How it works
How Ren works
Ren is a small, local-first FastAPI service that turns plain intent into action through Claude and a pluggable tool system — with your memory and identity kept on the device it runs on.
The lifecycle of a turn
From a sentence to an action
A request arrives
You talk to Ren over HTTP (POST /chat, or SSE /chat/stream) or the /ws/audio voice socket. It’s a small local FastAPI service — by default bound to 127.0.0.1.
The agent assembles context
It loads recent turns from on-device memory and a cached system prompt (a stable base framework + your persona), then calls Claude at the requested tier.
Bounded multi-round tools
Claude can request tools; the registry dispatches them (async) and feeds results back, up to a round budget. If the budget is hit, one final call forces a written answer.
Persist & reply
The turn is written to the local SQLite store (WAL), older context is compacted into a rolling summary, and the reply streams back to you. Nothing leaves the device but the Claude call itself.

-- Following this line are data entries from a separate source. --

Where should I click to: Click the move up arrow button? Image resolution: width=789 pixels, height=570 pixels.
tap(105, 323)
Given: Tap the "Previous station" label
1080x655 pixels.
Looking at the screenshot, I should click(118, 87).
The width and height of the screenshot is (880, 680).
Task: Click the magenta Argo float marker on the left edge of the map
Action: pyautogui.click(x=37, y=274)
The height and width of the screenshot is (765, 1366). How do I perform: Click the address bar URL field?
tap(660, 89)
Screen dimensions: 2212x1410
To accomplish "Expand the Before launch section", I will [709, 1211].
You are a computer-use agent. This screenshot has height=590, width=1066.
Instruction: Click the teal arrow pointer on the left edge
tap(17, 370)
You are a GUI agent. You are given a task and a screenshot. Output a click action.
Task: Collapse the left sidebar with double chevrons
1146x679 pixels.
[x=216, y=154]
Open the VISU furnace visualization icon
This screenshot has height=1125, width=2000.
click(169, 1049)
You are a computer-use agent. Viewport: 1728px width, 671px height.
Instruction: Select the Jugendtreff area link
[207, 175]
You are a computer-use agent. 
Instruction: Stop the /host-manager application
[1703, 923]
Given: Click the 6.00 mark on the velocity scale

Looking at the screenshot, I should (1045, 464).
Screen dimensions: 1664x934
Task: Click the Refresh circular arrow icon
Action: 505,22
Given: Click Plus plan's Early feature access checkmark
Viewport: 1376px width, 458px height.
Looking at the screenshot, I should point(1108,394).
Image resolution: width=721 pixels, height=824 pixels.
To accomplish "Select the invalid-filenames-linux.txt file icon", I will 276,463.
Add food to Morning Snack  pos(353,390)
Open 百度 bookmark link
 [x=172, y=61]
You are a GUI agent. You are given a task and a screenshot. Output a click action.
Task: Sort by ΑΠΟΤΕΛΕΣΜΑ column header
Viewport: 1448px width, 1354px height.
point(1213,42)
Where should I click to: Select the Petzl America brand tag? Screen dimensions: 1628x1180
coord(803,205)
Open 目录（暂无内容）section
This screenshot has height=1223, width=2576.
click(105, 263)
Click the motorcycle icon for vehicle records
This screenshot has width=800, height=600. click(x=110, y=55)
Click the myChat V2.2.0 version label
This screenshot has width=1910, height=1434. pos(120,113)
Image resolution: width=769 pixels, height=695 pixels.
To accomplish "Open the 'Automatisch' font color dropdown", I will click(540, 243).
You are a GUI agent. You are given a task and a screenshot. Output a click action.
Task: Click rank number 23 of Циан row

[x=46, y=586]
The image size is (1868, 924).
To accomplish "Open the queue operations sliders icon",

curl -s localhost:8000/chat \
-H 'content-type: application/json' \
-d '{"message": "dim the living room to movie night"}'
# → Ren picks a tier, runs the home tools, persists the turn, and replies.The pieces
Small parts, clean seams
Each component does one thing and stays replaceable — the design is built to grow without rewrites.
FastAPI surface
The HTTP/WebSocket service — /health, /chat, /memory, /threads, /identity, /ws/audio — with lifespan-managed state.
Agent loop
History + system prompt → Claude → bounded multi-round tool calls → persist. The heart of every turn.
Tool registry
A plugin registry with a dangerous gate. Register a tool (name, JSON schema, sync/async handler) and nothing else changes.
Local memory
Async SQLite (WAL, migrations) on your device — conversation turns and durable notes. Gitignored; never synced.
Identity
A local ed25519 keypair; attest() returns a self-signed identity card — the seam for a future trust network.
Model tiers
Code asks for fast / default / hard; one place maps intent → Claude model. A tiny heuristic, the router seam.
Home engine
A provider abstraction over Home Assistant, a generic webhook, and the capability-model connectors — rooms, scenes, automations, a state watcher.
Voice pipeline
Optional, CPU-only: Whisper STT, Piper TTS, Silero VAD, and wake-word — loaded only when you enable it.
Design commitments
The principles it holds to
Private by default
Memory is a SQLite file on your machine. Nothing about Ren requires a cloud account beyond the Claude API call itself.
Hardware-agnostic now, sovereign later
Ren runs anywhere Python runs. Only identity/ knows about hardware — today a key file; later, silicon-rooted, with no caller changes.
Speak in intent, not model ids
Callers ask for fast/default/hard. The mapping lives in one place — the seam where a real router will later live.
Configurable persona
The system prompt is a stable base framework plus your name + free-text overlay, composed once at startup as a prompt-cache anchor.